*Work order*: Reproduce the material word for word, from its start through the line containing "default-checkbox-row: Numatytasis nustatymas is". Leave the pictures out.

[Opening Input material section]

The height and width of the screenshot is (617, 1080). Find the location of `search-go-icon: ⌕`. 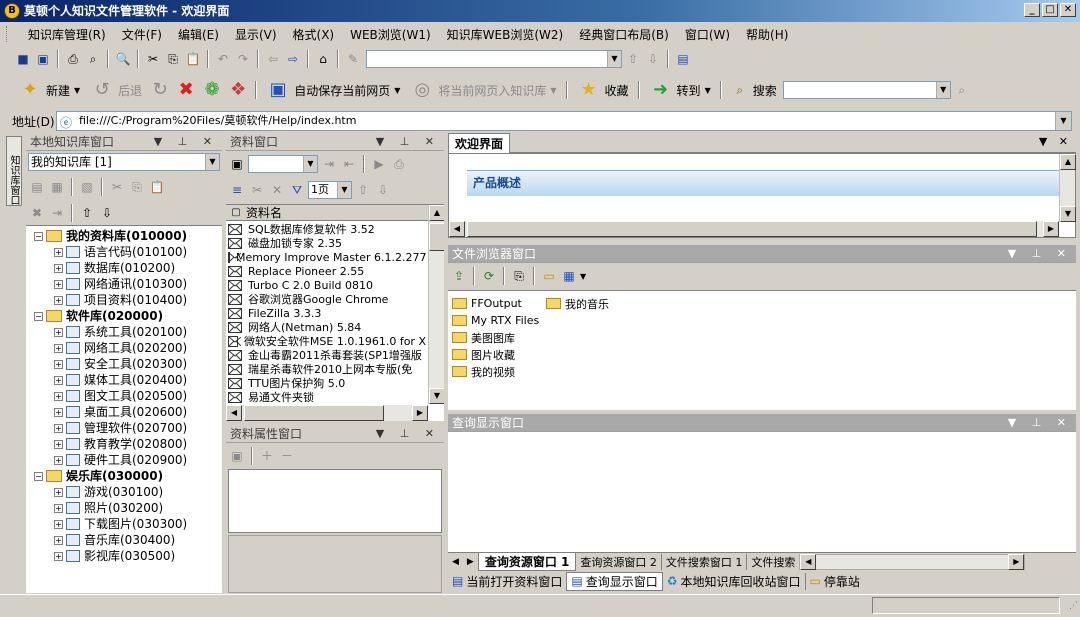

search-go-icon: ⌕ is located at coordinates (962, 90).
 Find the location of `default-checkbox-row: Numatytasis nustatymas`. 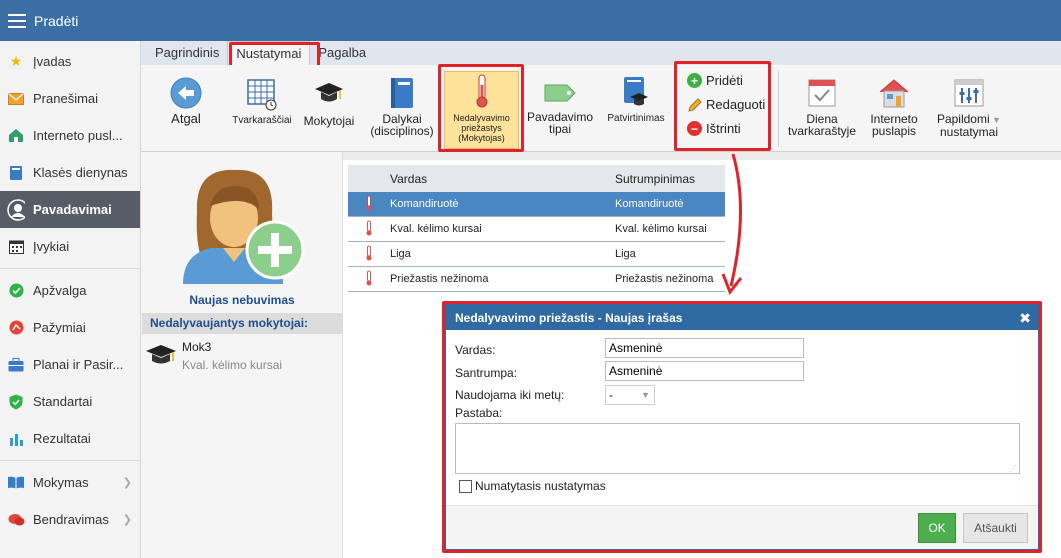

default-checkbox-row: Numatytasis nustatymas is located at coordinates (532, 486).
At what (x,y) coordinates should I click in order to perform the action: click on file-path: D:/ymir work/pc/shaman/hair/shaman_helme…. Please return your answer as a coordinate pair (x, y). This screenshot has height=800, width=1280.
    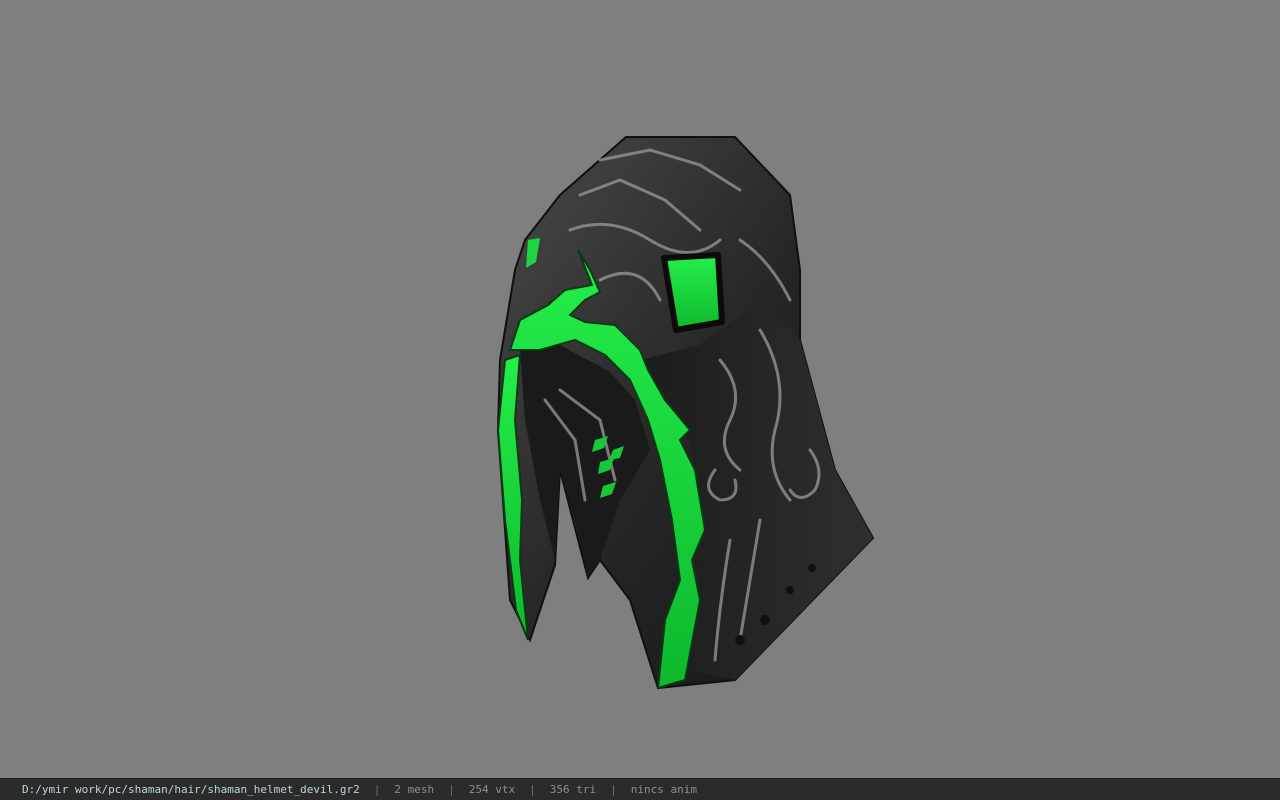
    Looking at the image, I should click on (191, 790).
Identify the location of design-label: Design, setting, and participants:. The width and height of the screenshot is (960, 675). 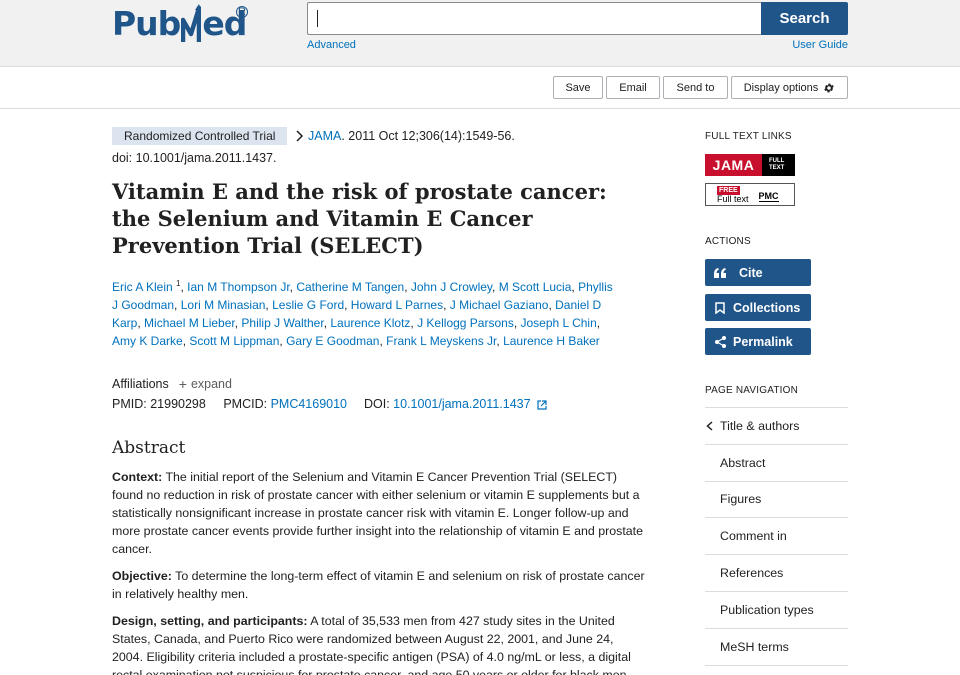
(210, 621).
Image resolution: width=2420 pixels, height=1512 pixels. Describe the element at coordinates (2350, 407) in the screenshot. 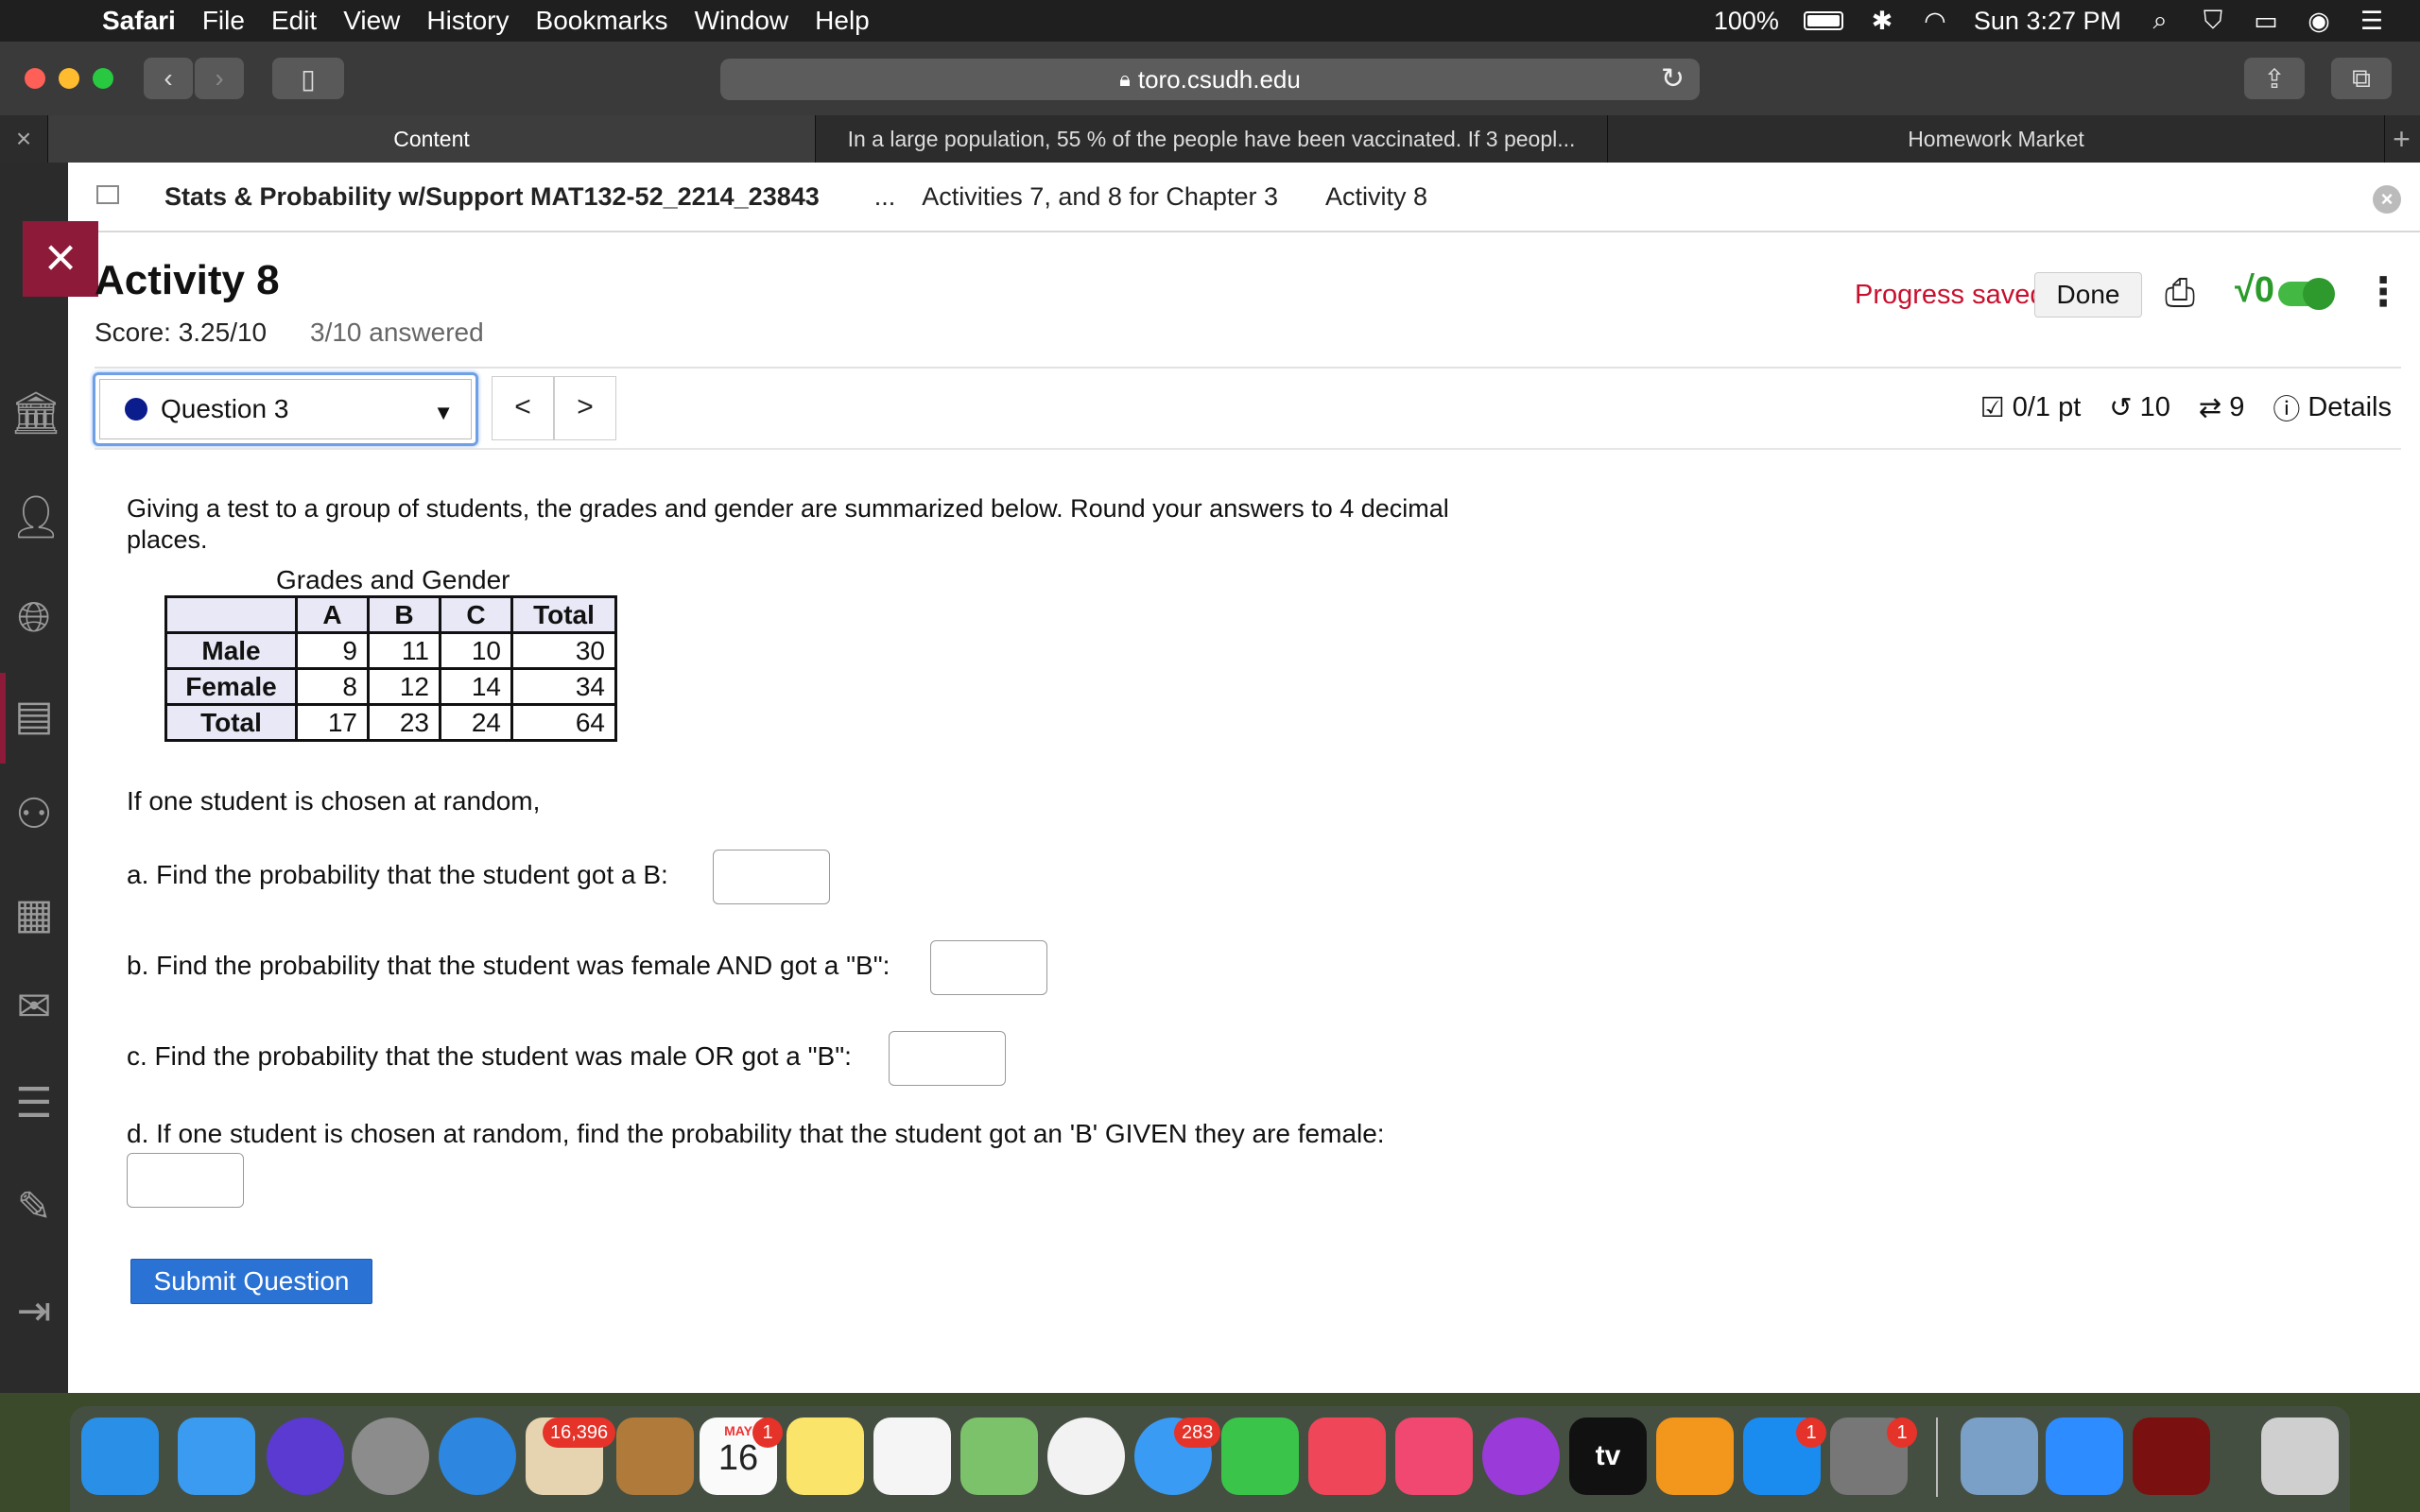

I see `details-link: Details` at that location.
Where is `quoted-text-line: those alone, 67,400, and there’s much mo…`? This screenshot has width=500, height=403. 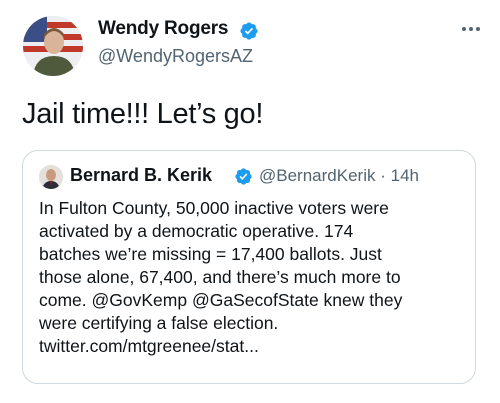 quoted-text-line: those alone, 67,400, and there’s much mo… is located at coordinates (220, 277).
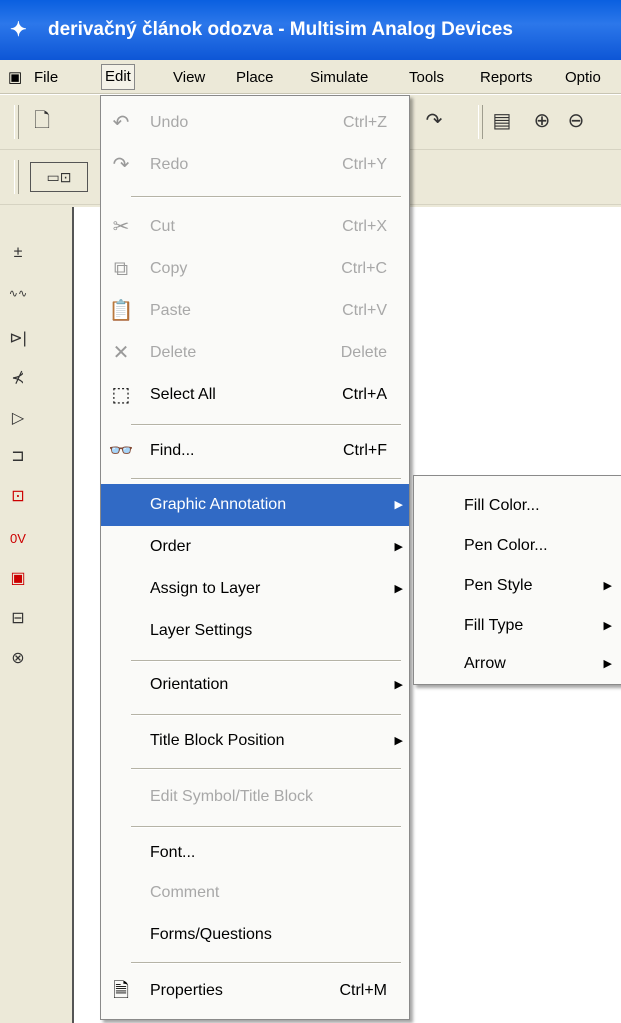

[Closing Input material section]

*Solution for this exercise*:
The height and width of the screenshot is (617, 1080). Find the location of `search-go-icon: ⌕`. 

search-go-icon: ⌕ is located at coordinates (962, 90).
 Find the location of `default-checkbox-row: Numatytasis nustatymas`. 

default-checkbox-row: Numatytasis nustatymas is located at coordinates (532, 486).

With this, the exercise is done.